Although benign, it can compress nearby cranial nerves and brain structures.
Typical Features
The classic presentation is:
Gradual unilateral sensorineural hearing loss
Other symptoms may include:
Unilateral tinnitus
Balance problems
Facial numbness
Facial weakness (late stage)
Important Risk Factor
Neurofibromatosis Type 2 (NF2)
NF2 is associated with:
Bilateral vestibular schwannomas
Family history of NF2 should raise suspicion.
4. Clinical Assessment in ENT Clinic 🩺
A structured assessment includes:
History
Key questions include:
Onset – sudden vs gradual
Duration
Associated tinnitus
Dizziness or imbalance
Ear pain or discharge
Facial numbness or weakness
Noise exposure
Recent infections
Family history of neurofibromatosis
Understanding the onset pattern is critical because it determines referral urgency.
Examination
Otoscopy
Usually normal in SNHL.
This helps rule out conductive causes such as:
Earwax
Otitis media
Tympanic membrane perforation
Tuning Fork Tests
These bedside tests help differentiate hearing loss types.
Rinne Test
Positive (AC > BC) in sensorineural hearing loss
Weber Test
Sound lateralizes to the normal ear in SNHL.
Cranial Nerve Examination
Important in suspected acoustic neuroma.
Assess:
CN V – facial sensation
CN VII – facial movement
CN VIII – hearing and balance
CN IX/X – gag reflex (large tumors)
Balance Examination
Vestibular dysfunction may cause:
Positive Romberg test
Unsteady gait
Past-pointing
5. Key Investigations 🔬
Patients with unilateral SNHL require further evaluation.
Audiometry
A formal hearing test used to confirm:
Sensorineural vs conductive hearing loss
Severity of hearing impairment
MRI Internal Auditory Canal
This is the gold standard test to detect:
Acoustic neuroma
Other cerebellopontine angle tumors
6. Management of Acoustic Neuroma
Management depends on:
Tumor size
Patient symptoms
Growth rate
Patient age
Treatment Options
1. Observation ("Watchful Waiting")
Small tumors may be monitored with:
Periodic MRI scans
Hearing assessments
2. Radiotherapy
Stereotactic radiosurgery can:
Stop tumor growth
Preserve neurological function
3. Microsurgical Removal
Indicated if:
Tumor is large
Symptoms are severe
Tumor is rapidly growing
7. UK Referral Pathways (High-Yield) 🚑
Understanding referral urgency is essential for PLAB and NHS practice.
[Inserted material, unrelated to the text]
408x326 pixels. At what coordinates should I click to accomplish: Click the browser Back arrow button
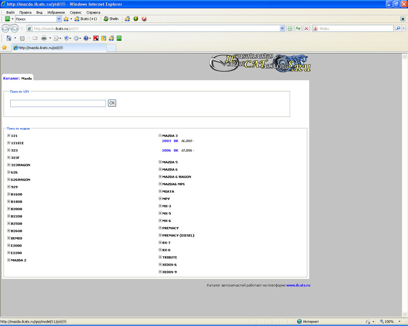click(6, 29)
Condition | Referral Urgency |
Sudden SNHL (<72 hours) | 🚨 ENT referral within 24 hours |
Gradual unilateral SNHL | ⚠️ Urgent 2-week referral |
Unilateral tinnitus with hearing loss | ⚠️ 2-week referral |
Bilateral gradual hearing loss | Routine audiology referral |
8. Safety Netting Advice
Patients should seek urgent care if they develop:
Sudden worsening hearing
Severe vertigo
Facial weakness
Facial numbness
Balance problems
These symptoms may indicate progressive nerve compression.
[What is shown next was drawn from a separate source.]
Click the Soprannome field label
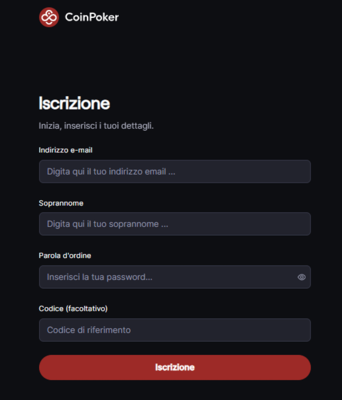Image resolution: width=342 pixels, height=400 pixels. point(61,203)
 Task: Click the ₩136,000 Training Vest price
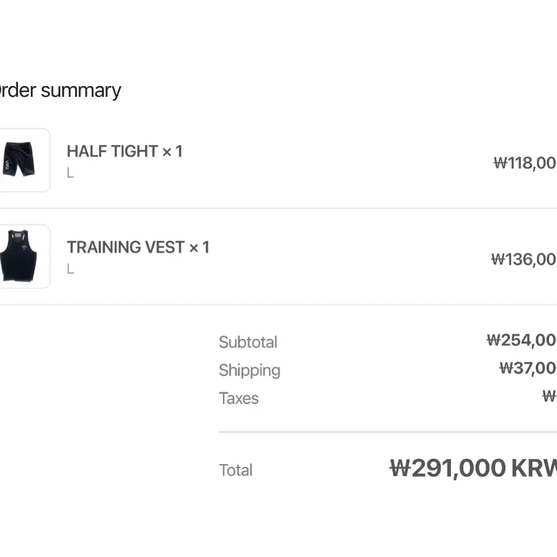[524, 260]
9. Key PLAB 2 Exam Pearls 🎯
Candidates should remember the following high-yield points:
✔ Sudden SNHL = ENT referral within 24 hours
✔ Gradual unilateral SNHL = suspect acoustic neuroma
✔ MRI internal auditory canal is the diagnostic test
✔ Otoscopy is usually normal
✔ Weber lateralizes to the normal ear in SNHL
✔ Family history of NF2 increases suspicion
Final Takeaway 🧠
Sensorineural hearing loss is a critical ENT presentation because it can represent either:
A treatable emergency (sudden SNHL), or
A serious underlying condition such as acoustic neuroma.
Recognizing the pattern of hearing loss and appropriate referral urgency is essential for both PLAB 2 success and safe clinical practice in the UK.